Cuda

At a glance

The community member has fine-tuned the Llama3.1-8B model for the Text2SQL task and has two questions:

1) How can they load the locally saved fine-tuned model in LlamaIndex?

2) How can they use quantization to load the model on their GPU?

The community member tried pushing the model to HuggingFace and downloading it using the HuggingFace() LLM class in LlamaIndex, but the model was not loaded on the GPU.

In the comments, other community members suggest:

Checking if CUDA is installed, as it should automatically try to load the model onto the GPU.
Loading the model and tokenizer directly with HuggingFace and putting them on the GPU themselves, then passing them to the HuggingFaceLLM class.
Providing an example code snippet for loading the model with quantization.

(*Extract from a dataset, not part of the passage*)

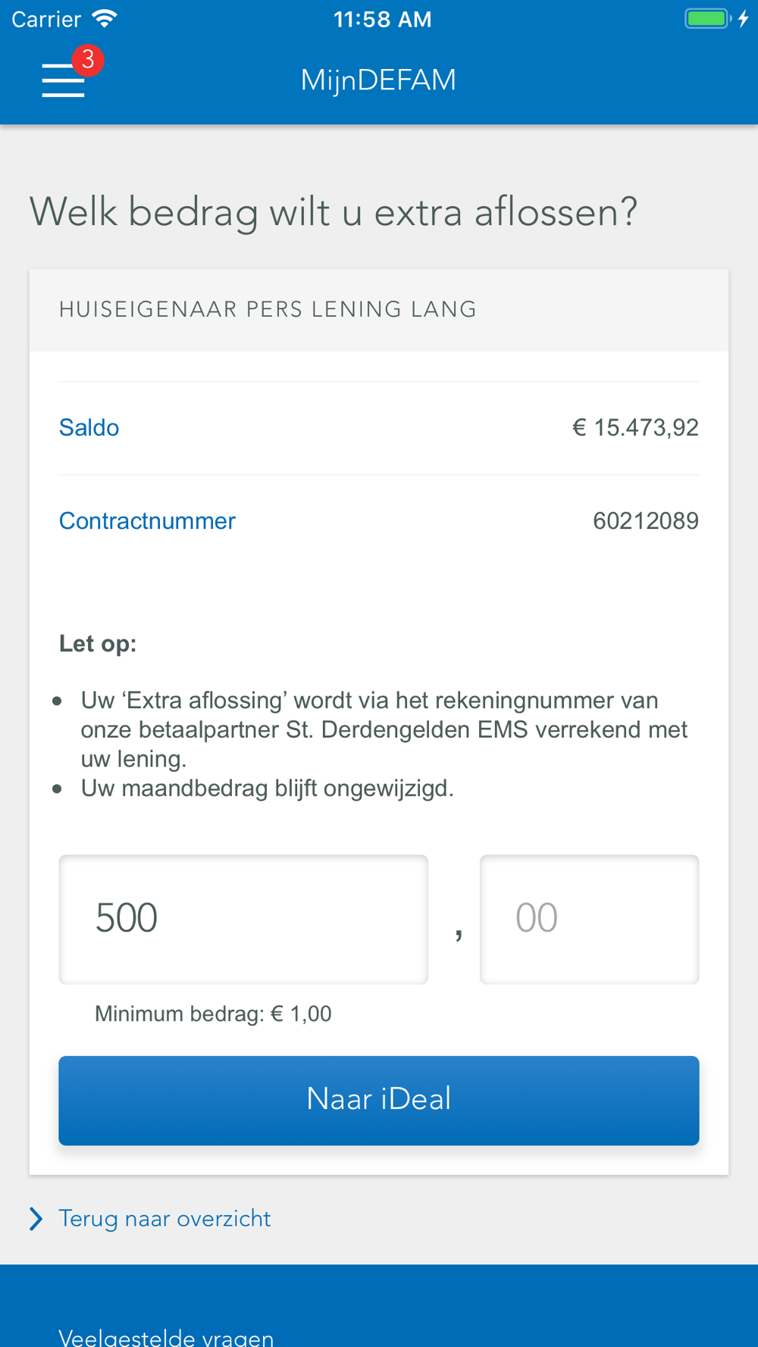The width and height of the screenshot is (758, 1347).
Task: Tap the Minimum bedrag hint text
Action: [213, 1014]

There is no explicitly marked answer in the comments.

AAlwin

Hello,

I fine-tuned Llama3.1-8B for the Text2SQL task, and now I have two questions:

1) How can I load the locally saved finetuned model in LlamaIndex?
2) How can I use quantization to load the model on my GPU?

I tried pushing the model to HuggingFace and downloading it using the HuggingFace() LLM class in LlamaIndex (such as the other LLMs); however, the model is not loaded on the GPU.

6 comments

LLogan M

Do you have cuda installed? It should automatically try to load it onto gpu

AAlwin

Yes I have, It works with other HF LLMs.

LLogan M

Try loading the model and tokenizer directly with huggingface and putting it on gpu yourself, then pass it in

HuggingFaceLLM(model=model, tokenizer=tokenizer, ...)

LLogan M

Then you know it's loaded the way you want 🤷‍♂️

AAlwin

I use this:

"My_FT_Model = "Alwiin/Llama-3.1-8B-Instruct-FT-Text2SQL"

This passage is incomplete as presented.